HDF5 issues in AMPI
The HDF5 library is available for AMPI at
This bug tracks several of the issues that are still needed for complete support.
#1 Updated by Matthias Diener 6 months ago
The issues to test and improve are:
- Test if applications work with the shared library (currently, only the static hdf5 library is built)
- This is currently blocked by the lack of a shared-library ROMIO
SMP mode(seems to work 07/16) Virtualization(seems to work 07/16)
- Some spurious crashes/segfaults at hdf5 library termination
- Test other architectures than linux/netlrts. Currently works with:
- netlrts-linux-x86_64 smp
'-tlsglobals' currently requires static linking: https://charm.cs.illinois.edu/redmine/issues/1220
For migration, the main concern is migrating with open files: so far we've told users to explicitly close and re-open files before and after migration (or if doing serial I/O, make that rank non-migratable), but we could potentially do that for them in our ROMIO and HDF5 distributions.
#5 Updated by Matthias Diener 5 months ago
I have a patch to update romio to 1.2.6 (shipped with last version of mpich1) that compiles successfully with the current AMPI and passes all of the romio test suite. More advanced features not currently supported by AMPI (such as generalized requests) are still optional in 1.2.6.

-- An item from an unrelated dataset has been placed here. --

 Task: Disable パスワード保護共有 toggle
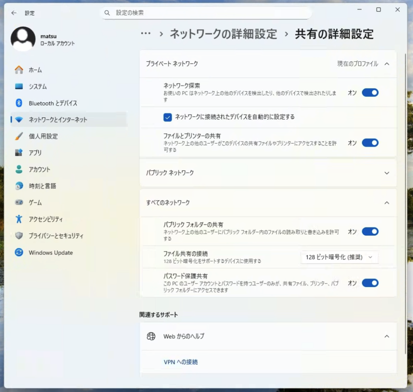click(370, 283)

Getting it to actually build a shared library is not so easy though, the current Makefile generates some weird libtool archive that I haven't been able to convert to an .so yet, which is why haven't submitted the patch to gerrit yet.

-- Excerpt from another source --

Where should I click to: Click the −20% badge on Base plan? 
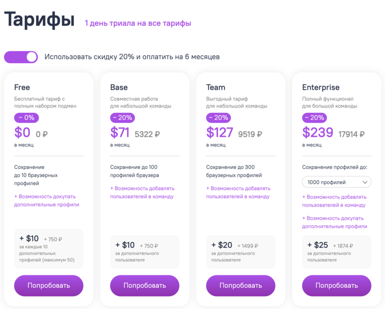(122, 118)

#7 Updated by Matthias Diener 5 months ago
HDF5 serial tests working (all 62):¶
- testhdf5, cache, cache_api, cache_image, cache_tagging, lheap, ohdr, stab, gheap, evict_on_close, farray, earray, btree2, fheap, pool, accum, hyperslab, istore, bittests, dt_arith, page_buffer, dtypes, dsets, cmpd_dset, filter_fail, extend, external, efc, objcopy, links, unlink, twriteorder, big, mtime, fillval, mount, flush1, flush2, app_ref, enum, set_extent, ttsafe, enc_dec_plist, enc_dec_plist_cross_platform, getname, vfd, ntypes, dangle, dtransform, reserved, cross_read, freespace, mf, vds, file_image, unregister, cache_logging, cork, swmr, testerror.sh, testlibinfo.sh, testcheck_version.sh
NB: testcheck_version.sh shows some discrepencies in the exit codes returned on failure, but this is not significant for application execution (and can't be fixed for now).